Figure 2.

Attenuation of APAP- or H₂O₂-induced ROS production and Ca²⁺ responses by ROS scavengers in HepG2 cells. (A) Suppression of ROS levels induced by APAP (20 mM) treatment for 3 h by either N-acetyl-L-cysteine (NAC) or tiron (1 mM). (B) Suppression of ROS levels induced by H₂O₂ treatment (1 mM) for 3 h by either NAC or tiron (1 mM). (C) Effects of either NAC or tiron (1 mM) on APAP (20 mM) induced-[Ca²⁺]_i responses in HepG2 cells.

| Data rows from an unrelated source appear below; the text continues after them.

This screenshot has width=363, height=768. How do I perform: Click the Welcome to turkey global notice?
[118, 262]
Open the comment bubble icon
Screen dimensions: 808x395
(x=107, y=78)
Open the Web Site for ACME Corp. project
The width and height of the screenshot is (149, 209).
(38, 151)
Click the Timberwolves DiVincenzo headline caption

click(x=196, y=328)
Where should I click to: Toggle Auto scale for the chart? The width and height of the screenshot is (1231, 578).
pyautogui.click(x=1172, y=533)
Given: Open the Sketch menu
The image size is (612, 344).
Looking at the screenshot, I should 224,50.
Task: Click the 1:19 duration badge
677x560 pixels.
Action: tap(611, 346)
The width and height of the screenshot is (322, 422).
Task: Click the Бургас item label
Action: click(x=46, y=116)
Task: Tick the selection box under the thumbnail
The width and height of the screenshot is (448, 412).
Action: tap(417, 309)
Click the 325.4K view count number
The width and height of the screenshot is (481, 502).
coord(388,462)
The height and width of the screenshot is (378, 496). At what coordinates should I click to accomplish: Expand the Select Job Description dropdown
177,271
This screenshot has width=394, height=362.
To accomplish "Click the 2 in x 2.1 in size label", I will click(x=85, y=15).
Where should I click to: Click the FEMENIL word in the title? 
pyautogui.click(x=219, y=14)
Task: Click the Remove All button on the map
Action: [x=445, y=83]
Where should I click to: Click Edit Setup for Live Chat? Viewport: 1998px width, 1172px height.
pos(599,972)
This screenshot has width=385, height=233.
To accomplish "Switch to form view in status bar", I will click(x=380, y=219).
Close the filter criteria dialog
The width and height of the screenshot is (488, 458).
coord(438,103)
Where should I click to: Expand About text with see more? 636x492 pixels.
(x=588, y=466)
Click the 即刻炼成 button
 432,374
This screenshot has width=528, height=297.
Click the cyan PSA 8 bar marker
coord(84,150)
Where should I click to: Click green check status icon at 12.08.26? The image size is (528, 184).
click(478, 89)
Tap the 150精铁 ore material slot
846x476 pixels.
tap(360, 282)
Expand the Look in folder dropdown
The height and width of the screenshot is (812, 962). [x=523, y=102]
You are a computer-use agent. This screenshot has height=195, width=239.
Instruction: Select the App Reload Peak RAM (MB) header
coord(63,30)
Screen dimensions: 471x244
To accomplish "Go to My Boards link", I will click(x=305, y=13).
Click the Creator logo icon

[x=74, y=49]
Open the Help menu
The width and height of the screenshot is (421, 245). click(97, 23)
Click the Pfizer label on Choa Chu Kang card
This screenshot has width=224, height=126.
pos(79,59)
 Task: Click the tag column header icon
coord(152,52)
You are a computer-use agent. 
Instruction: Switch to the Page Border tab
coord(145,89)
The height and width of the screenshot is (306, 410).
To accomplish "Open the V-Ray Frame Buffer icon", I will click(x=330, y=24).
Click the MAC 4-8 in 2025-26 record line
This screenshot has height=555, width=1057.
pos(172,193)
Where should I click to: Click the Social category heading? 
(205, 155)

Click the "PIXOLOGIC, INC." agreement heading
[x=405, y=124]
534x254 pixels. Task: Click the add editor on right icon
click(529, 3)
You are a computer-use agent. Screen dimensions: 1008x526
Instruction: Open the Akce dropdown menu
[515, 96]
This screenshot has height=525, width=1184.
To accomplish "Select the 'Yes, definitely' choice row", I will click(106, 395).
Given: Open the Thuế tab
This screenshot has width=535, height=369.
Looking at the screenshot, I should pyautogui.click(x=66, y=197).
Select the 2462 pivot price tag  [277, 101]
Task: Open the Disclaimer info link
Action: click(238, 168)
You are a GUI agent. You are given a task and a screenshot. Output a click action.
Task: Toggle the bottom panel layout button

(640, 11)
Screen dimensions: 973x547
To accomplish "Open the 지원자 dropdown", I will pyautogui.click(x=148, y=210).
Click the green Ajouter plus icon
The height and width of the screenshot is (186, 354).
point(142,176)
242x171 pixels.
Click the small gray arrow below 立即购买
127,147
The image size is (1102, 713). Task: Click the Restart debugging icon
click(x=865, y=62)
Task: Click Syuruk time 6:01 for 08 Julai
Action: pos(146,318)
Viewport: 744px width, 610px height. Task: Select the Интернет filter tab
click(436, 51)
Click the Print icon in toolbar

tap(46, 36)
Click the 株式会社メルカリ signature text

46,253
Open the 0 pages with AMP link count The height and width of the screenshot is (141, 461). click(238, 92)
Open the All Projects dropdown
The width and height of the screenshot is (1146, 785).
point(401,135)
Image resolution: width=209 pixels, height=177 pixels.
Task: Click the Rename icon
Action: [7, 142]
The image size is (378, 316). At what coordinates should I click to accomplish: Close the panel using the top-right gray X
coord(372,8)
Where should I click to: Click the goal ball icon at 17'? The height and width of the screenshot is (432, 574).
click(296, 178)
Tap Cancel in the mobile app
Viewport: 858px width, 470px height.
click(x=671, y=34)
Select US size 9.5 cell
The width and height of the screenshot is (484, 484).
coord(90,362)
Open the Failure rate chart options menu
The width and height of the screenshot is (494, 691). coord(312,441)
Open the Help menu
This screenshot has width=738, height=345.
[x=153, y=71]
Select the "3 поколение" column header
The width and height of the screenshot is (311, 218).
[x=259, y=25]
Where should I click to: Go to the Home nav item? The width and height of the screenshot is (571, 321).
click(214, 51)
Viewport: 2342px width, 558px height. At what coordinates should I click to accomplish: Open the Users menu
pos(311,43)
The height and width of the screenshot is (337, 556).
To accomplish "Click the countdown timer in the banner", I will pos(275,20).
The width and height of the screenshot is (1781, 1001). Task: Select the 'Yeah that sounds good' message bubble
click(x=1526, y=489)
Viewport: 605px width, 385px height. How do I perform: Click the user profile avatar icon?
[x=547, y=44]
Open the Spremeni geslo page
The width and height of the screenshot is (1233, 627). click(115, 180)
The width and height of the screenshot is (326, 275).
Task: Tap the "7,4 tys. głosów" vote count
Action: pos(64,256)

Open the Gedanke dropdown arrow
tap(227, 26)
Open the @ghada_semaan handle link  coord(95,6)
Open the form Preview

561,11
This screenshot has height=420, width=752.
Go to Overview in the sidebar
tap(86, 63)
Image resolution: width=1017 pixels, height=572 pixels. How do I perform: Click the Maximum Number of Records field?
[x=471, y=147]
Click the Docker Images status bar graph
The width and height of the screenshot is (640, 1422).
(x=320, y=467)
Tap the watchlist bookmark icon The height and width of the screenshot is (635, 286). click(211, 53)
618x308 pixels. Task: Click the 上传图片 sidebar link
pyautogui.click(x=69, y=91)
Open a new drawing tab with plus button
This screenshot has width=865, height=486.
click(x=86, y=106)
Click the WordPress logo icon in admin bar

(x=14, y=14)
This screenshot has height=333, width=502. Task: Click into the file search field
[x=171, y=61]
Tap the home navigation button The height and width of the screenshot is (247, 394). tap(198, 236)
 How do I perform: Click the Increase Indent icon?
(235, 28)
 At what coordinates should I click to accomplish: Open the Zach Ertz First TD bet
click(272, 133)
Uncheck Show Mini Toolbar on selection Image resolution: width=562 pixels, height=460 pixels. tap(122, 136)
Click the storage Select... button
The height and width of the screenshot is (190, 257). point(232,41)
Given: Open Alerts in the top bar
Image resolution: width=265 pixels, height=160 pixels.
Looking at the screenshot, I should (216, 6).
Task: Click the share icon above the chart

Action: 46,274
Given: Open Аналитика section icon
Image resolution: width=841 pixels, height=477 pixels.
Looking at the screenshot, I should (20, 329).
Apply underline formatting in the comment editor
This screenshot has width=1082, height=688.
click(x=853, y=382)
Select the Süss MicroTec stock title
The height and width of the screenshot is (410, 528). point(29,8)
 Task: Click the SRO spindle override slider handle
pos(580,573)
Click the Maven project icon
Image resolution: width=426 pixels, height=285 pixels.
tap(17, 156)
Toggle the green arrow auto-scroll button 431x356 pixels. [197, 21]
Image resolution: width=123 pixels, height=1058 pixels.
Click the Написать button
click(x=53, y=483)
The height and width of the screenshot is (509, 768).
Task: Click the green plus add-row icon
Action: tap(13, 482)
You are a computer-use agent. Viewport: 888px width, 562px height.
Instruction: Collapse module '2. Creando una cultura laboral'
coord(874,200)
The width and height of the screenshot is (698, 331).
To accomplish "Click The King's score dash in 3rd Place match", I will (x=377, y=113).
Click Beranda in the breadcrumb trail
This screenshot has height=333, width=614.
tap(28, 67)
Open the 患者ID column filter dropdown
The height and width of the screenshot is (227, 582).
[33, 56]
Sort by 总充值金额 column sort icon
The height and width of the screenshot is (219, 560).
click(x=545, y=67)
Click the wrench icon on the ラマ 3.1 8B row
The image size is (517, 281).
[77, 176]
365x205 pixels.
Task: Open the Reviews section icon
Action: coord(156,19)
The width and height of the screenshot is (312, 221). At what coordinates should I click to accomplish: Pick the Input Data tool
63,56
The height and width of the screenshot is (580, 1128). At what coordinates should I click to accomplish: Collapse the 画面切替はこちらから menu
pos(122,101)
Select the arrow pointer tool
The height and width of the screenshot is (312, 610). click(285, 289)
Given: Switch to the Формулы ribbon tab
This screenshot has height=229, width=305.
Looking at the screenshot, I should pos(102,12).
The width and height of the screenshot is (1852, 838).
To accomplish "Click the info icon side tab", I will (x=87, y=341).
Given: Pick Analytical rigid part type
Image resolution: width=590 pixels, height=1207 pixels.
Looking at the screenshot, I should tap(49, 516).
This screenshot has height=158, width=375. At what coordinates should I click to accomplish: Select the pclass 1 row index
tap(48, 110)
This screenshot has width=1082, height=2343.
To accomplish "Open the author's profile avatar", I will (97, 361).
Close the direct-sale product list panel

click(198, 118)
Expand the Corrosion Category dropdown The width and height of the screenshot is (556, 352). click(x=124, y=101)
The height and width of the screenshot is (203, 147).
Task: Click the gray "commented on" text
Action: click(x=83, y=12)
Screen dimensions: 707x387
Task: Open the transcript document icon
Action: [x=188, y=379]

Average time courses (left) and Δ[Ca²⁺]_i (right) (n = 24–62). (D) Effects of either NAC or tiron (1 mM) on H₂O₂ (1mM) induced-Ca²⁺ entry in HepG2 cells. Average time courses (left) and Δ[Ca²⁺]_i (right) (n = 19–33). ROS scavengers are applied for 3 h before and during APAP or H₂O₂ stimulation. Data points are mean ± SEM. P ≥ 0.05, ^**P < 0.01, and ^***P < 0.001. Differences not statistically significant are labeled as (ns). All data of [Ca²⁺]_i measurements were analyzed by Student's t-test, while those of ROS measurements were analyzed by ANOVA and Bonferroni post-hoc.